(Work required): Reproduce, with no edits, the line that contains "Switch to the Display tab" and all the lines that follow it, ending with the last line of the records.

[Collected data]
--- START ---
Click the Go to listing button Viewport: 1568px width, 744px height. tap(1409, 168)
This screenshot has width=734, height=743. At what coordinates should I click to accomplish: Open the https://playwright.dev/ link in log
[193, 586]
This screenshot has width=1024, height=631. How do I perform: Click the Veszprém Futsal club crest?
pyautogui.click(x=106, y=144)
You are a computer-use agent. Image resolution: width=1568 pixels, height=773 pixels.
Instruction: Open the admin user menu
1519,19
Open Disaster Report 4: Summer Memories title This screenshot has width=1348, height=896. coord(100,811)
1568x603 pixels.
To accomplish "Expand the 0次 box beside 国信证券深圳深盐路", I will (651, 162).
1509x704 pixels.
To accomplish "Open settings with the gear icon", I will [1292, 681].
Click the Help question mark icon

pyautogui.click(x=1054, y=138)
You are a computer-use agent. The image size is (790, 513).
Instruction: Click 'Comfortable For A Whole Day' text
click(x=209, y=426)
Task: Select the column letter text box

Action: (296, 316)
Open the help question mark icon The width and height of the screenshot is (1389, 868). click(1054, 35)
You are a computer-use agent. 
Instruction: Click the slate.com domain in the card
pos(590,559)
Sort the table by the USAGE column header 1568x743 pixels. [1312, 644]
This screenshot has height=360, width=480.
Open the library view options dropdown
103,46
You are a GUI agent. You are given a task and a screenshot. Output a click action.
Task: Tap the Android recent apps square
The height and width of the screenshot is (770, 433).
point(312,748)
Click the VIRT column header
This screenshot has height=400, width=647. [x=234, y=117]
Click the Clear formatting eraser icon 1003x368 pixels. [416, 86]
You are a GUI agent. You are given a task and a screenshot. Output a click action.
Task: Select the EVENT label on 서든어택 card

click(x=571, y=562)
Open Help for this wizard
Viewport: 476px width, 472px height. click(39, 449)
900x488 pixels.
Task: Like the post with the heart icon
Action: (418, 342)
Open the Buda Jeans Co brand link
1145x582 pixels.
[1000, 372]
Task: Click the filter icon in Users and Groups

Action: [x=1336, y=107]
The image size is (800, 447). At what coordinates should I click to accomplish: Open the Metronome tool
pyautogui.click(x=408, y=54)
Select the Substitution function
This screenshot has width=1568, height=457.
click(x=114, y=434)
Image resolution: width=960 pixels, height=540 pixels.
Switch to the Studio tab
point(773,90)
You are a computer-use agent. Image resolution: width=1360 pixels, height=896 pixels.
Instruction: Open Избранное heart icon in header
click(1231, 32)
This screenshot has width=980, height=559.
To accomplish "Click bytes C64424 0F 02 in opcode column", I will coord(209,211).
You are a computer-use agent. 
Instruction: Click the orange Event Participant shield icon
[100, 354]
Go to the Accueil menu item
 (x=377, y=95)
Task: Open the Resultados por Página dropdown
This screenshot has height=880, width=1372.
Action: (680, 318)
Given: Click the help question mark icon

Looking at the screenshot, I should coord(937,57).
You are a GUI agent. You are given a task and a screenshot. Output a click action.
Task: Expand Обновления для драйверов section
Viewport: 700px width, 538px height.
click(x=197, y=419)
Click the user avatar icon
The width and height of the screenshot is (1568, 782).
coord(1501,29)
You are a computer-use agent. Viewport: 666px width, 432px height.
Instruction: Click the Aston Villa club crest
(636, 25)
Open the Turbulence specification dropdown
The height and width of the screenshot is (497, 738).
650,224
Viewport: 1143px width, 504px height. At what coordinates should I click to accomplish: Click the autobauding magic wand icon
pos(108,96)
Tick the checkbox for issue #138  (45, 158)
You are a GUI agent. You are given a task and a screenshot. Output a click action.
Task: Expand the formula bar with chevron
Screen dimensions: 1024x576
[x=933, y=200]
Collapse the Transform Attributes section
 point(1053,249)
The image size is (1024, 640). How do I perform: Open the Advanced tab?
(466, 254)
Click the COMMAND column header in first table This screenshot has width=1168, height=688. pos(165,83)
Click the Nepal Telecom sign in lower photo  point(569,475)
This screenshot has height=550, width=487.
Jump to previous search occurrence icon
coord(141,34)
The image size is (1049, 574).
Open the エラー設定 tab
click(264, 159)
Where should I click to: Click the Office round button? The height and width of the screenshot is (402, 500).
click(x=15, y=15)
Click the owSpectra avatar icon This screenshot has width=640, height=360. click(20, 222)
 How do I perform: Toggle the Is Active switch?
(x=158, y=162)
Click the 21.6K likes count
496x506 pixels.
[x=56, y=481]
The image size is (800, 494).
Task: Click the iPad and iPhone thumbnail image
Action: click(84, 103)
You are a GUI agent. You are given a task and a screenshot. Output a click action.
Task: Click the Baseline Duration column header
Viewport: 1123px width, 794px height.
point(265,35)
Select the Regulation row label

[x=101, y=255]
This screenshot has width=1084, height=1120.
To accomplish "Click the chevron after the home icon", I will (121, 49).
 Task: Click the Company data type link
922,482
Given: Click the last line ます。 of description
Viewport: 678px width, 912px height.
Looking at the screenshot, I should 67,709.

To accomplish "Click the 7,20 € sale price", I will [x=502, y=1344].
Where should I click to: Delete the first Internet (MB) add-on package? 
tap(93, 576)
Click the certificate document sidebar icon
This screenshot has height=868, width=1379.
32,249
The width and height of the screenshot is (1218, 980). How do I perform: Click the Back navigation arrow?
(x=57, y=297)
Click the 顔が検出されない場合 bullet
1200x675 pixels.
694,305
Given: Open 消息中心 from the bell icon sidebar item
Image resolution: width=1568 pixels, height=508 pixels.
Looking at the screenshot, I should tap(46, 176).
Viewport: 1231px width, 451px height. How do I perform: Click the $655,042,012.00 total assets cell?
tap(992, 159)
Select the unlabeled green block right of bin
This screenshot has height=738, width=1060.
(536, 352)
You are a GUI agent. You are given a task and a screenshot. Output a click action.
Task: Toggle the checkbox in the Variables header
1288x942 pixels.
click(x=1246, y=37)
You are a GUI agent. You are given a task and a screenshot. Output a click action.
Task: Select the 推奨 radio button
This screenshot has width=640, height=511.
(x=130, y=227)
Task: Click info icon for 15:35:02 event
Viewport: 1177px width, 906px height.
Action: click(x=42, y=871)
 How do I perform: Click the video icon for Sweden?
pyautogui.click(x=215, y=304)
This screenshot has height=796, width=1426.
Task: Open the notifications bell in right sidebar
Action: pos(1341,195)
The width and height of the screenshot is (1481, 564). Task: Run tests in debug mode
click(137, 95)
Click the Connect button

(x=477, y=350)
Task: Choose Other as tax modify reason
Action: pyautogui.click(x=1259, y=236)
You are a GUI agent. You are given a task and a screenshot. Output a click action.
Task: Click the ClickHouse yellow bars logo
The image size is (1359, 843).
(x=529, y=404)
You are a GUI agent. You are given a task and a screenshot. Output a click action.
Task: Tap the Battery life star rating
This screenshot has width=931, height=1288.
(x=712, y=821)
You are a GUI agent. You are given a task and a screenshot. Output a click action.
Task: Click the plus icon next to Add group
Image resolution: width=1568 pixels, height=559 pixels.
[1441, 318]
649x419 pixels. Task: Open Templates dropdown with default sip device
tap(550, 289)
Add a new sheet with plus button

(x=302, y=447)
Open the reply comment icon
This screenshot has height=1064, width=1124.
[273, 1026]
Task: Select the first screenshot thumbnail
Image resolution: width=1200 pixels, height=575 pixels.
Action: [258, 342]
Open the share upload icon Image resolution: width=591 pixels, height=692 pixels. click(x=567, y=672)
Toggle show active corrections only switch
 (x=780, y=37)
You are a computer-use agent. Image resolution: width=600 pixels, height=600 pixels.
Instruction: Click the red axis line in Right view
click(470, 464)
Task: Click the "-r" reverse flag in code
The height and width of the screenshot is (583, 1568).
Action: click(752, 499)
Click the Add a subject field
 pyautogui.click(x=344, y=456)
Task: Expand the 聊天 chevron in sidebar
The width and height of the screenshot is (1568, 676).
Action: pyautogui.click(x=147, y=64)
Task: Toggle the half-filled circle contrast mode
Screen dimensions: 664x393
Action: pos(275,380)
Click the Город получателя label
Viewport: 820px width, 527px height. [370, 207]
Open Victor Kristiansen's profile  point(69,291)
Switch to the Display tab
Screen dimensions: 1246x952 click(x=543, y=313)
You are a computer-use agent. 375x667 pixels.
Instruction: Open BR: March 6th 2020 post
--- END ---
(Task solution):
Switch to the Display tab
Screen dimensions: 1246x952 click(x=543, y=313)
You are a computer-use agent. 375x667 pixels.
Instruction: Open BR: March 6th 2020 post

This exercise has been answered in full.